The underlying concepts are not exactly earth shattering. In fact, RAROC processes are simple calculations that have been used by financial services firms for over 30 years. "The RAROC calculation is a relatively straight-forward equation that evaluates the relationship between risk and revenues," says Meridien’s Deborah Williams, the research director that authored the report. "There are three things you need to know to do RAROC–what the return is, what the risk is and what the capital number is."

Williams explains that the complexity doesn’t lie in the RAROC calculations themselves, but rather in the underlying technology that draws the information and the first level of calculations that compile the figures used to perform RAROC. "Frankly, most RAROC calculations today are done on relatively simple spread sheets," says Williams. "But the complexity comes when you have to drill it down for individual products, businesses and even business lines–then you have lots of numbers.

"RAROC is an incredibly powerful management tool and is relatively easy to calculate if the underlying infrastructure is in place," says Williams. "The biggest challenge in a RAROC implementation is aligning the data from the risk engine and from the financial systems."

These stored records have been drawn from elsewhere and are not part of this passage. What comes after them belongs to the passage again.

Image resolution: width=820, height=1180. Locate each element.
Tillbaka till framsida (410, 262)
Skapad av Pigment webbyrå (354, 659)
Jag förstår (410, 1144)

With the technology to support these initiatives remaining a relatively new phenomenon, to date all deployments have been solely internal projects, with no assistance from the vendor community.

"The relatively small amount of spending on RAROC related technology today is about to explode as RAROC becomes recognized as a major factor in both product pricing and institutional performance," Williams predicts. "But, spending on RAROC calculations will never be that high because it’s a simple calculation. It’s the spending on the underlying infrastructure that’s sure to increase dramatically. It’s already happening."